2012年12月12日 12月定例県議会・最終本会議
「福祉灯油の早期実施と拡充、石油製品に関わる国への価格高騰対策及び適正価格と安定供給のための監視・指導の強化を求める請願」の不採択に対する反対討論


 日本共産党の高田一郎でございます。
 議案53号の請願不採択の委員長報告に反対討論を行います。請願53号は、灯油価格高騰の要因になっている原油への投機マネーの流入について、日本が率先して各国と連携して規制を行うこと。国内の石油元売業者に対し、価格や供給に関し監視や指導を強め、石油製品の適正価格と安定供給のための行政の責任や役割を果たすことを国に求める請願であります。
 灯油を含む石油製品の高騰は消費者のみならず、デフレ不況下にあっては国民の暮らしと地域経済を直撃し日本経済全体の先行きにとっても重大な問題となるものです。今年度も被災地限定ではありますが「被災地福祉灯油特別事業」が行われましたが、原油価格高騰の原因にこそメスを入れることが必要です。
 ヘッジファンドなど短期的な利益を目的とする膨大な投機資金が原油市場や穀物市場に大量流入して価格高騰をもたらしていることは今や明らかです。需要を反映しない投機筋と背後の巨大金融機関が市場価格を乱高化させ、価格つり上げで巨額の利益を得ています。その背景には、新興国の需要拡大、米国の石油精製設備の供給力不足、中東情勢の不安定化です。食糧やエネルギーという人類の生存と経済社会の基盤を「市場原理」「マネーゲーム」にまかせることはできません。投機規制を求める動きが各国で広がっている中で、日本政府が率先して各国と連携・協調して国際的な投機を規制するルールの確立と安定供給に向ける取り組みを求める請願の趣旨は当然です。
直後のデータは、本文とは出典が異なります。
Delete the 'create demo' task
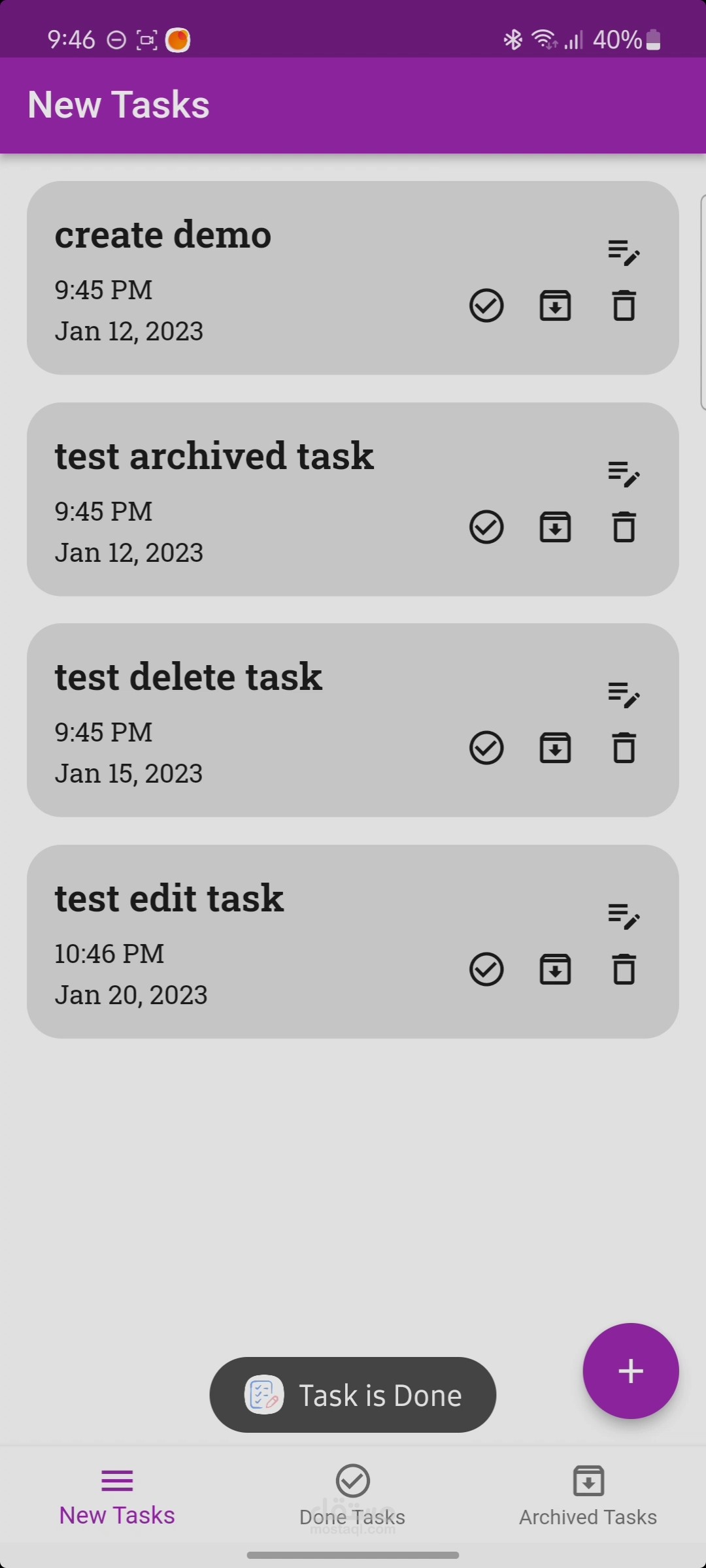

 同時に、国内においては政府の規制緩和・自由化政策の下で石油元売グループの寡占化が進み石油製品の精製、流通の市場支配を強めています。需要期になれば、灯油価格の高騰など一方的な値上げが行われ、大手石油元売会社が巨額の利益をえています。
 この間の石油・エネルギー政策の規制緩和「市場への不介入」方針を見直し大手元売会社に対して原油差益を国民に還元させ、製造原価、卸値などの費用価格の情報公開及び国民に対しての説明責任を果たさせることが必要です。大手元売会社は、空前も儲けを上げているもとで政府が迅速・有効な対策を講じることこそ必要です。市場への不介入による弊害が価格と供給に影響を及ぼしているだけに、石油元売会社に対し監視や指導を強めて適正価格や安定供給のために行政が責任を果たすことを求めるべきは当然であります。
 以上が反対する理由であります。ご清聴ありがとうございました。